→ What to work on
Word for word, return every record.

→ Dataset content
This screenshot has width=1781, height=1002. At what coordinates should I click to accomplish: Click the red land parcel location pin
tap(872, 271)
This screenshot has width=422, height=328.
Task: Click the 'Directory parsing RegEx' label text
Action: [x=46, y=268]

→ Reply
This screenshot has width=1781, height=1002. At what coordinates should I click to accomplish: Click the red land parcel location pin
tap(872, 271)
This screenshot has width=422, height=328.
Task: Click the 'Directory parsing RegEx' label text
Action: [x=46, y=268]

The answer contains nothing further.